Syntax has been studied in Chapter 5 with a focus on word order. This is a core part of any language. In Tangwang, the word order is predominantly SOV (subject-object-verb), an order which is also found in Altaic and Tibetan languages, while SVO is also accepted in some cases (recall that the word order in Chinese is SVO). Actually the language of the Tangwang’s forefathers might have had SVO order. Traces of VO can be found mainly in VO compound words. This suggests that language change is still in progress. Under lateral pressure from Dongxiang and Chinese, some hybrid structures have started to appear which use grammatical constructions from two languages. This phenomenon is also attested in other locations in the Gansu-Qinghai area. The aspect system indeed came from Chinese but was colored by the Dongxiang language so that an existing aspect particle in Chinese shares syntactic properties with Dongxiang.
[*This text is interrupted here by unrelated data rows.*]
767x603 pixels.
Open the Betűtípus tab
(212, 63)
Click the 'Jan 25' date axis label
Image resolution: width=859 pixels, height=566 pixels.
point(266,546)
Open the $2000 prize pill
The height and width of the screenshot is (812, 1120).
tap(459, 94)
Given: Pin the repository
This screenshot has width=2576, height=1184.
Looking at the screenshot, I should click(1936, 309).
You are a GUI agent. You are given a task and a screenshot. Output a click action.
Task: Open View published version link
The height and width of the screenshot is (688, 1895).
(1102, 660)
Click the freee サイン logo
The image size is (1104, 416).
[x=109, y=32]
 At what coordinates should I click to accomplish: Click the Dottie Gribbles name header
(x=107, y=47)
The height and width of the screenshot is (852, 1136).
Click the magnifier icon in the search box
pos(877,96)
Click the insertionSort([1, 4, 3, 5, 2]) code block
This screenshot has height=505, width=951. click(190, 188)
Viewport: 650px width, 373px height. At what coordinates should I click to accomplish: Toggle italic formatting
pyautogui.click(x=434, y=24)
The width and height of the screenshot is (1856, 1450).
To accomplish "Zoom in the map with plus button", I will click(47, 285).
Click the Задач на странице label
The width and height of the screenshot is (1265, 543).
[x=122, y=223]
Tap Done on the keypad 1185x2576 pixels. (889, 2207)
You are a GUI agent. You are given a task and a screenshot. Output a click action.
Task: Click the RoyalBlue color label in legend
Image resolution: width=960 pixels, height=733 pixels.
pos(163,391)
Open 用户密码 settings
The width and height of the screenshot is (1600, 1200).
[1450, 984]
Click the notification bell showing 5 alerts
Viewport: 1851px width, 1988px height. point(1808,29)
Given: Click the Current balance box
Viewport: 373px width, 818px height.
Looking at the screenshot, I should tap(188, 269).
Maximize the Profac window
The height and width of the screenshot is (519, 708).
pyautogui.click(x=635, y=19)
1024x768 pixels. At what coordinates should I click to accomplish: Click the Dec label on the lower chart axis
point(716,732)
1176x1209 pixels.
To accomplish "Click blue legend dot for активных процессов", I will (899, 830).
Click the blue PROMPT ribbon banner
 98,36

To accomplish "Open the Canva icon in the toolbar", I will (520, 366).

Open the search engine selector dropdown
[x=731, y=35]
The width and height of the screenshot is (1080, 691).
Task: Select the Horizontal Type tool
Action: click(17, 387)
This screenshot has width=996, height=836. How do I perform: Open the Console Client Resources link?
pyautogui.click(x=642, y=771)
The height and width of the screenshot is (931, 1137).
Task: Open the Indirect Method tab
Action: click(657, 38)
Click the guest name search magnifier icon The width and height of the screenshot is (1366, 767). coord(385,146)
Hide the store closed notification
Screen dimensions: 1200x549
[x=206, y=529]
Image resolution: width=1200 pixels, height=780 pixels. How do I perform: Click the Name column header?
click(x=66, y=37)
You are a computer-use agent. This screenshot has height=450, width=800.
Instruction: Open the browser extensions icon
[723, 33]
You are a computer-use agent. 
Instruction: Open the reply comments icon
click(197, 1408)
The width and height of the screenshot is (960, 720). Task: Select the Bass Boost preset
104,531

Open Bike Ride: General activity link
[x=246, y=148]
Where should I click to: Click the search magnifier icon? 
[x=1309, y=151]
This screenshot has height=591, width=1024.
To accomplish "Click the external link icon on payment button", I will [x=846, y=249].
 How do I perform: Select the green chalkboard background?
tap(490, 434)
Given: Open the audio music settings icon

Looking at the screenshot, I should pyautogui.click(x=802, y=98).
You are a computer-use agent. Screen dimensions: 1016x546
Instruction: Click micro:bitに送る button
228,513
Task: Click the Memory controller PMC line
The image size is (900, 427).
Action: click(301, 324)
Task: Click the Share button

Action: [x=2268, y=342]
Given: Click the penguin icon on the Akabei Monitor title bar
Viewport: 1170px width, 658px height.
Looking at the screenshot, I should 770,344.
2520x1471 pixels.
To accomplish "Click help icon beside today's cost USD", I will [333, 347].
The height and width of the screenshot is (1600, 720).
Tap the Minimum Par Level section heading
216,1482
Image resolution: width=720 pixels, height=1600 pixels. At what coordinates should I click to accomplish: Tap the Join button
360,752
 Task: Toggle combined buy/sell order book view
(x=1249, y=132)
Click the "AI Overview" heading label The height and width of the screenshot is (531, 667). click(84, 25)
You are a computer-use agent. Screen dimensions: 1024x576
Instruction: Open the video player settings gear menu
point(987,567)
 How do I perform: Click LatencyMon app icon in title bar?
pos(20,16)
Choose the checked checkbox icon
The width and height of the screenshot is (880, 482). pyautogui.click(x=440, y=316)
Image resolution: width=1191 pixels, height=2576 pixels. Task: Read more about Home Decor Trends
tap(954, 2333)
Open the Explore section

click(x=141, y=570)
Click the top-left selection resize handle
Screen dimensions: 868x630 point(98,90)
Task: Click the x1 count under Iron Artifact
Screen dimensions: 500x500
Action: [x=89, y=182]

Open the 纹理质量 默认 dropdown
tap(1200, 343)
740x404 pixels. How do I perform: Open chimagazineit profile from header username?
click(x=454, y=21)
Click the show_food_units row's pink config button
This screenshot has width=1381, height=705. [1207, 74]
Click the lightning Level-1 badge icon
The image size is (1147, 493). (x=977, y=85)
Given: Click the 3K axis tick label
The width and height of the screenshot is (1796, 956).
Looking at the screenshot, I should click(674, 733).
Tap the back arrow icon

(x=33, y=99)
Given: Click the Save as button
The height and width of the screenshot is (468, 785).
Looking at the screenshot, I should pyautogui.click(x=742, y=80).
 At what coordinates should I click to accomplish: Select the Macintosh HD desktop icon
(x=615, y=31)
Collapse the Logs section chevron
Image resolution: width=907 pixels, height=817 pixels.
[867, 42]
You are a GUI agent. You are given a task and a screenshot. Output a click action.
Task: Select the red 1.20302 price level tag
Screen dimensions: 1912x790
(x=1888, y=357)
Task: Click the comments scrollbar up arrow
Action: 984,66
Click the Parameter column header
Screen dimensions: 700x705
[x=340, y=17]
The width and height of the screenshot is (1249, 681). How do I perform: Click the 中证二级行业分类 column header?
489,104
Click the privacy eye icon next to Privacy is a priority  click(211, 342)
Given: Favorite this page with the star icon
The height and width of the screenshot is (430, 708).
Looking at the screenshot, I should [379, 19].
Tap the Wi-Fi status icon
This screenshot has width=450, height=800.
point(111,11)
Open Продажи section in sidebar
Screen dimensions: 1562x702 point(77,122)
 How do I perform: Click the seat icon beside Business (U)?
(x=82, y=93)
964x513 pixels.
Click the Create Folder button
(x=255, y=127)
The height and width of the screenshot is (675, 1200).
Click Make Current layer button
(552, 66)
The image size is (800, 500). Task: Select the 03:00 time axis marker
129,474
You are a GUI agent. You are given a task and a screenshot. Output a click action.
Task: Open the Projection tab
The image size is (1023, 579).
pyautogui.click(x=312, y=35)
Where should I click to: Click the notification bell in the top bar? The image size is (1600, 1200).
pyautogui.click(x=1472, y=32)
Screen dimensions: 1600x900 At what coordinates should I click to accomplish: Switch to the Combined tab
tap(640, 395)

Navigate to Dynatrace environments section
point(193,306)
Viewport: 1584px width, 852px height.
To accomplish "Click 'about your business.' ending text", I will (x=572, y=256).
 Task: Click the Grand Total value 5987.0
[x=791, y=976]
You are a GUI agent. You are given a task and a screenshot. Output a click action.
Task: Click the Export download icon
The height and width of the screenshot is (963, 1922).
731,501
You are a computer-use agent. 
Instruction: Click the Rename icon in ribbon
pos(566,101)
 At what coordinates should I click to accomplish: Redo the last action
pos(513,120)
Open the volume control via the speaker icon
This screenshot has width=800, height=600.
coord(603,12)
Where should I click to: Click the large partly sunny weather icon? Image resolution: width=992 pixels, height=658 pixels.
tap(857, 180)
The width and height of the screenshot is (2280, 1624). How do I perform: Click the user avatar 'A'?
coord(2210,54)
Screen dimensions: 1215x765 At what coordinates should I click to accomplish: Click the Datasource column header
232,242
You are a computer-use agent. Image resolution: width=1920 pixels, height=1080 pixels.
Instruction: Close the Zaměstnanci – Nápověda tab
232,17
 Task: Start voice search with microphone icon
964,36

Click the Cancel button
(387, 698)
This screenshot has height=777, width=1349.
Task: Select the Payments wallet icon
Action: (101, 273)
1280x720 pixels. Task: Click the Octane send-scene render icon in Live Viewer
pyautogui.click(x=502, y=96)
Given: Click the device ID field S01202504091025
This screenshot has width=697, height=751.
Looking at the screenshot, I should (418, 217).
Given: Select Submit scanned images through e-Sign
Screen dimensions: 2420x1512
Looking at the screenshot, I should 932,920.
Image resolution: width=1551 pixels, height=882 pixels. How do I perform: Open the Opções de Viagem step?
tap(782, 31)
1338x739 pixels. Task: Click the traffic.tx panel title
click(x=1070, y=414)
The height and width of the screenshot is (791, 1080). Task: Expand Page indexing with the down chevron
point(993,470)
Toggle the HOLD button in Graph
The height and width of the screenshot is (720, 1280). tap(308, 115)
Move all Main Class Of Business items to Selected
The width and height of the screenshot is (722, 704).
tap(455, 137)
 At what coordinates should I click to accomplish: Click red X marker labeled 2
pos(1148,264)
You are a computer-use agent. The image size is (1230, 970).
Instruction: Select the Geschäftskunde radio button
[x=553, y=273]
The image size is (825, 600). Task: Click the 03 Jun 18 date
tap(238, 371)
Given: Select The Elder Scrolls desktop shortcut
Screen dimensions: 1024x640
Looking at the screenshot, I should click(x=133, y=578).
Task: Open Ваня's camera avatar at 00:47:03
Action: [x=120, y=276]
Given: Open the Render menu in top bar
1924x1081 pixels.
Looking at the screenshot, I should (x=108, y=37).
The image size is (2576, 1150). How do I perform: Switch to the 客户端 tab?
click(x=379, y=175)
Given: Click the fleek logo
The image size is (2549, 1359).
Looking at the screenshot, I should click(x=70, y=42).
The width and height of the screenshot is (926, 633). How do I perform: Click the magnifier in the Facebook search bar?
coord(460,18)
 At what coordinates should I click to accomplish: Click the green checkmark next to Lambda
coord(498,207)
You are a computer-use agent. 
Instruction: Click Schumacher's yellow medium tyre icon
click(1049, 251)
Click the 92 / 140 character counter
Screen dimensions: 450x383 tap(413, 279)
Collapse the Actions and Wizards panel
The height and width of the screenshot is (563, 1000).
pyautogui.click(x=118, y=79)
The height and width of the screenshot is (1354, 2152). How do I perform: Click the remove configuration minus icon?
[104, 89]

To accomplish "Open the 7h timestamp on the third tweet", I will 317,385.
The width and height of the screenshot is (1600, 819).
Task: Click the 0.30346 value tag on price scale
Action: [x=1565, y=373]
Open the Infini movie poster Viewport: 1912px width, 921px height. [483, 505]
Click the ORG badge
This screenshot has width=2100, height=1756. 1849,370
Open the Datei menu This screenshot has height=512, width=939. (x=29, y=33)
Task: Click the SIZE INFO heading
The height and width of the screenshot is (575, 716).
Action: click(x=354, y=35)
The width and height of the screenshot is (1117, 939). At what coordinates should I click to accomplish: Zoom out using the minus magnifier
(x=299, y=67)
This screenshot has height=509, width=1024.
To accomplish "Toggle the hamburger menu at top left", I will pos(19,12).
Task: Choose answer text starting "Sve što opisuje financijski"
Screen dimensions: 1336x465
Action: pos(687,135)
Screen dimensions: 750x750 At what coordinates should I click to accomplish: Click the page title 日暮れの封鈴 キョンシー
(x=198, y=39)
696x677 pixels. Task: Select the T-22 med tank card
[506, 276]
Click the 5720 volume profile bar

The last chapter deals with some theoretical issues such as the degree of contact between languages and advantages versus limits of quantification. The degree of admixture will be discussed. Though tentative, this is an experiment towards quantified data comparison in language contact studies. It is confirmed that the Tangwang language is not yet a mixed language as several linguists have proposed. Statistics are drawn over two distinct types of borrowing, one on the lexical level and one on the syntactic level. It will be shown that lexical borrowing does not have the same impact on language admixture as syntactic borrowing does. Six language samples are chosen to be studied. Then these languages are compared with other languages on the phonological, morphological and syntactic levels. Twenty-two languages belonging to the Altaic language family and the Sino-Tibetan family are tested for ninety-six features. The conclusion is unequivocal: the result over three levels (phonological, morphological and syntactic) is similar to syntactic borrowing tests in classifying these languages. It argues that syntactic borrowing triggers language admixture, but not lexical borrowing, even if it is heavy.